Alphonse Président : La France au bord de la crise de nerfs

Une France au bord de la faillite, 200 milliards de dette à rembourser, l’ensemble des pays de l’Union Européenne qui guettent le dernier sursaut pour dépecer la République de nos pères, avec en prime un président qui disparaît et un ministre de l’intérieur qui veut devenir calife à la place du calife … voici la délicate situation avec laquelle Alphonse Dumoulin va devoir composer. Alphonse Dumoulin propulsé président du Sénat et président de la République par intérim, puisque le responsable officiel de la plus haute fonction de l’État s’est évaporé dans ses toilettes …

Alphonse président donc … C’est le titre de la série TV menée avec brio et une énorme dose de folie par Nicolas Castro pour le compte de OCS qui récupère là un certain esprit Canal du temps des Guignols et du tandem Lescure/De Greef. Il faut dire qu’Alphonse va bien ramer pour tenter de sauver les meubles et les dorures de Marianne, … et que sa première ministre ne va guère lui faciliter les choses. Car autant Alphonse est vieille France, inspiré par la Révolution, De Gaulle et Victor Hugo, autant Amandine est école de commerce, ENA et geek à mort. Forcément ça a du mal à coller.

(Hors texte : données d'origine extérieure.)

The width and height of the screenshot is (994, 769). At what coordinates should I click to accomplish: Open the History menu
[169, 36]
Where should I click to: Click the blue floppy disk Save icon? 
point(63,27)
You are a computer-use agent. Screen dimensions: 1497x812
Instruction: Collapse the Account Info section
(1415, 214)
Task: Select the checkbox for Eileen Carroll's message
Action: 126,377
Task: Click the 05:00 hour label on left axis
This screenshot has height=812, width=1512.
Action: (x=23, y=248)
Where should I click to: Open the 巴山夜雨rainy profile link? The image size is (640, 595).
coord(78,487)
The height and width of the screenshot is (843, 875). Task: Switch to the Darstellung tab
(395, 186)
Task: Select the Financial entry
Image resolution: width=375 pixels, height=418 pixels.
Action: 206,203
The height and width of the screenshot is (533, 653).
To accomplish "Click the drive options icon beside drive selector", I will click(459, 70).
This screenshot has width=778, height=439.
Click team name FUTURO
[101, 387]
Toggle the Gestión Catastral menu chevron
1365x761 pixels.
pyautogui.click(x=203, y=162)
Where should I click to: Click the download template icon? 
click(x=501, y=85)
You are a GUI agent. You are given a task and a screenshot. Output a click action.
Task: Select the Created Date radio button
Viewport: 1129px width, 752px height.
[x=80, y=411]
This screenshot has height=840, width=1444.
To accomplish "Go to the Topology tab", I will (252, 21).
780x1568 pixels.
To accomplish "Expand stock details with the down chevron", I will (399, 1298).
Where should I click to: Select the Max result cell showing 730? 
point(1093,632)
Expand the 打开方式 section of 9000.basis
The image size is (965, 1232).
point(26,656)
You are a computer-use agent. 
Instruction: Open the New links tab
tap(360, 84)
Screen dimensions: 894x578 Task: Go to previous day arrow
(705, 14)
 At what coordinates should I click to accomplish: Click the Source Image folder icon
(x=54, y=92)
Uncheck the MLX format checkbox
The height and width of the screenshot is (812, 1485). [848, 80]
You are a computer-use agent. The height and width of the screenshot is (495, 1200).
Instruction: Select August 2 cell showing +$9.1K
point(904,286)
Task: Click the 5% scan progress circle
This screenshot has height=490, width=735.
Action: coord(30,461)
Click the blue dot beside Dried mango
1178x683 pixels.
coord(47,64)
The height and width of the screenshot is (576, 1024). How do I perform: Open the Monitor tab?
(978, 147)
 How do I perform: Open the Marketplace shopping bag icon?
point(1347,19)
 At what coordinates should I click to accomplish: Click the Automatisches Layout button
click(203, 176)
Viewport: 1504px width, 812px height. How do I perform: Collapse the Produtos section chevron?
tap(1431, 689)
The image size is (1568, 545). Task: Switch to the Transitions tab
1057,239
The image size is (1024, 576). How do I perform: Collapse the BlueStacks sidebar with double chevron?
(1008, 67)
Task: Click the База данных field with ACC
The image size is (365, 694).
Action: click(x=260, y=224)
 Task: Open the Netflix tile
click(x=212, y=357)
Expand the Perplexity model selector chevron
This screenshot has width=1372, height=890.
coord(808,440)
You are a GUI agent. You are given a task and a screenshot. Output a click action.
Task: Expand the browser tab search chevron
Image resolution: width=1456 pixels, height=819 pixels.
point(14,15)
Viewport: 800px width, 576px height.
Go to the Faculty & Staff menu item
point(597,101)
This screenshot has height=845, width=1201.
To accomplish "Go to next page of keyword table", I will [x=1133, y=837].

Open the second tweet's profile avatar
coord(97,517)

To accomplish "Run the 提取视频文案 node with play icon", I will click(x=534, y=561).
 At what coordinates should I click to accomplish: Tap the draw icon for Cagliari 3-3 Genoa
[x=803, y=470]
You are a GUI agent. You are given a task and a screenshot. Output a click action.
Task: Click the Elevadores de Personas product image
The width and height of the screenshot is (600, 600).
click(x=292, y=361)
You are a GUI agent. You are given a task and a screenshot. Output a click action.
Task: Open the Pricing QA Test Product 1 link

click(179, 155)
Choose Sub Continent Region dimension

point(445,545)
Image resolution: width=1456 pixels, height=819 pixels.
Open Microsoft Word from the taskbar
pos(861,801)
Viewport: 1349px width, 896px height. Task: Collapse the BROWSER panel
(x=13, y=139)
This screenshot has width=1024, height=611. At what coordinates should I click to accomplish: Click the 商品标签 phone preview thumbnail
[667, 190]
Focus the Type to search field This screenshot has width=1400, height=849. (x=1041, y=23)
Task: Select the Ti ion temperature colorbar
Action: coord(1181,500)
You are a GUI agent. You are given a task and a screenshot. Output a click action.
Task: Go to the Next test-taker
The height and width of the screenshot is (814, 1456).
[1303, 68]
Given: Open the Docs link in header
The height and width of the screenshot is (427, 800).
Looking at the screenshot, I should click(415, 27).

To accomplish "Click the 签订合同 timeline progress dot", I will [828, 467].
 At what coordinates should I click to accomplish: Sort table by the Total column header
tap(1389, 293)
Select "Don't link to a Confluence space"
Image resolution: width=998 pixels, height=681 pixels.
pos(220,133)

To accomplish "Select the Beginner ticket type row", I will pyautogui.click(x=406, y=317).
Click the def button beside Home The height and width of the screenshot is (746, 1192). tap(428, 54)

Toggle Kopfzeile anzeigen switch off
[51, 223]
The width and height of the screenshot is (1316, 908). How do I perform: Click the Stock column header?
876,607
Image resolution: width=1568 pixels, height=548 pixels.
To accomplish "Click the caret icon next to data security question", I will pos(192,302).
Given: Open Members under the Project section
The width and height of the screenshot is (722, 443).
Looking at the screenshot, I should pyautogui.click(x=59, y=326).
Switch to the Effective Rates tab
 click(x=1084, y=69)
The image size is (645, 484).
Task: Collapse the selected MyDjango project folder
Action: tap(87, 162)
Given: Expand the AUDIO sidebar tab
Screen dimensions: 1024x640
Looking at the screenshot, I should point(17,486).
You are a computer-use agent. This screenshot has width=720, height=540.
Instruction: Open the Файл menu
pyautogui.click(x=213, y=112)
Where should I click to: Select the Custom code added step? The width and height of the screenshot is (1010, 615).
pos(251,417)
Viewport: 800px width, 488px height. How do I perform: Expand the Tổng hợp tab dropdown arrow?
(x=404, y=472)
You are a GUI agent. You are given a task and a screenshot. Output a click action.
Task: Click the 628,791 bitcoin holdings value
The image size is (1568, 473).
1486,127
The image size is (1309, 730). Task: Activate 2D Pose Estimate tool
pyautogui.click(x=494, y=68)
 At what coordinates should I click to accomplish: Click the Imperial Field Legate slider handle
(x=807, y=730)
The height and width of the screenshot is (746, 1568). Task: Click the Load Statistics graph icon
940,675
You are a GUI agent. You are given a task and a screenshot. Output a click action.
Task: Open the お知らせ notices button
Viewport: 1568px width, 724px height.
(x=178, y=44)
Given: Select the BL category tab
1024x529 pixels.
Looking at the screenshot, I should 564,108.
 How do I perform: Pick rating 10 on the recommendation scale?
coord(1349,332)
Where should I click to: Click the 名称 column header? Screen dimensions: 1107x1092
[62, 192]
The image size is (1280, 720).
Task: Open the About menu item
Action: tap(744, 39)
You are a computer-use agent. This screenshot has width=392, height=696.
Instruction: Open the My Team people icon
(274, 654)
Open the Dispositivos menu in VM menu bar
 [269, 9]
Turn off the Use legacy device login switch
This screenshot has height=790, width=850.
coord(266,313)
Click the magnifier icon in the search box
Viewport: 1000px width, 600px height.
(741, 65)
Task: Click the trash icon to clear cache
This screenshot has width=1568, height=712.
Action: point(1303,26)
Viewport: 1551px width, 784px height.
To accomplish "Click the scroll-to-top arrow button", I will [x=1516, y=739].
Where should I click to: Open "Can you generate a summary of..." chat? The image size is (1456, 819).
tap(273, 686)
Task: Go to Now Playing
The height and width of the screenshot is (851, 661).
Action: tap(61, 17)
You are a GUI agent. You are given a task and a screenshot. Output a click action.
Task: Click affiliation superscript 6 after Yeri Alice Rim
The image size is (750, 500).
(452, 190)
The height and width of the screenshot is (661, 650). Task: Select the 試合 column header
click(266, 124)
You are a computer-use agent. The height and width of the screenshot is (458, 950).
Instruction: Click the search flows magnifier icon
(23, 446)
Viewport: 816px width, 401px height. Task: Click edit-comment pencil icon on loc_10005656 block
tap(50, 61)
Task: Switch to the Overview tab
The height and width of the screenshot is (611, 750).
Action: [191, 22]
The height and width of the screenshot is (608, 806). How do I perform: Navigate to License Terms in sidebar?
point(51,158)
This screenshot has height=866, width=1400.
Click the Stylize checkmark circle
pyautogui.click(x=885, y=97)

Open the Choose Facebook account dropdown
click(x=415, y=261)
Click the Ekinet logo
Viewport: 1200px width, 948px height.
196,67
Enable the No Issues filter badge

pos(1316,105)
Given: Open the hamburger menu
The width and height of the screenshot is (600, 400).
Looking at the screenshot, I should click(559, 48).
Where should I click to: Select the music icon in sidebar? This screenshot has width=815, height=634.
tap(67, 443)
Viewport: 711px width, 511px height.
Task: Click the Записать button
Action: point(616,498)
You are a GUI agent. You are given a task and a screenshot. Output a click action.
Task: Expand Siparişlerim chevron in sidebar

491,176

Mais contre mauvaise fortune bon cœur. Il va bien falloir la sauver, cette France tant aimée que chacun sert à sa manière, mais toujours fidèlement. Pas forcément avec succès, mais toujours avec imagination et en payant de sa personne … quitte à exploser les limites du ridicule. En dix épisodes format cours mais coup de poing, Amandine et Alphonse se démènent pour les trouver ces deux cents milliards, et tous les moyens sont bons pour y parvenir, ce qui nous vaut quelques séquences désopilantes emmenées par un Michel Villermoz exceptionnel (quand on débute dans l’anthologique Vibroboy de Jan Kounen pour finir sur les planches de la Comédie Française, on est forcément exceptionnel), et un regard impertinent sur les arcanes de la géopolitique hexagonale.

Un regard impertinent et assez juste, sur les relations complexes dans l’Union européenne, les revendications actuelles en termes d’autonomie, les avides ambitions des politiques, leurs petites tractations de pouvoir, le fonctionnement d’un ministère et ces délicates interactions entre ministre et conseiller (ici un Bruno Gouery survolté dans ce personnage d’énarque qui en prend plein la tête, véritable souffre-douleur d’une petite peste propulsée ministre qui le traite comme une bouse), l’équilibre entre législatif et exécutif … et toujours la courbe du chômage, le poids de l’économie, des finances, des entreprises, du CAC 40 … Surtout l’obligation de parler à tous, d’être rassembleur des différentes classes sociales, des générations …

Si l’intrigue d’Alphonse président est traitée comme une farce (au même titre que le très bon José, également produit par OCS), avec un enchaînement de péripéties rocambolesques, le fond est plus fin qu’il n’y paraît. La politique n’est pas si simple, la cohabitation non plus, la négociation encore moins. On pense immédiatement aux magnifiques documentaires La Négociation et L’Assemblée, aux films La Loi ou La Conquête, tous calqués sur la réalité, et on se dit que la fable de Castro a ceci d’opportun qu’elle fait rire de ce cirque, … mais en montre la nécessité et la difficulté.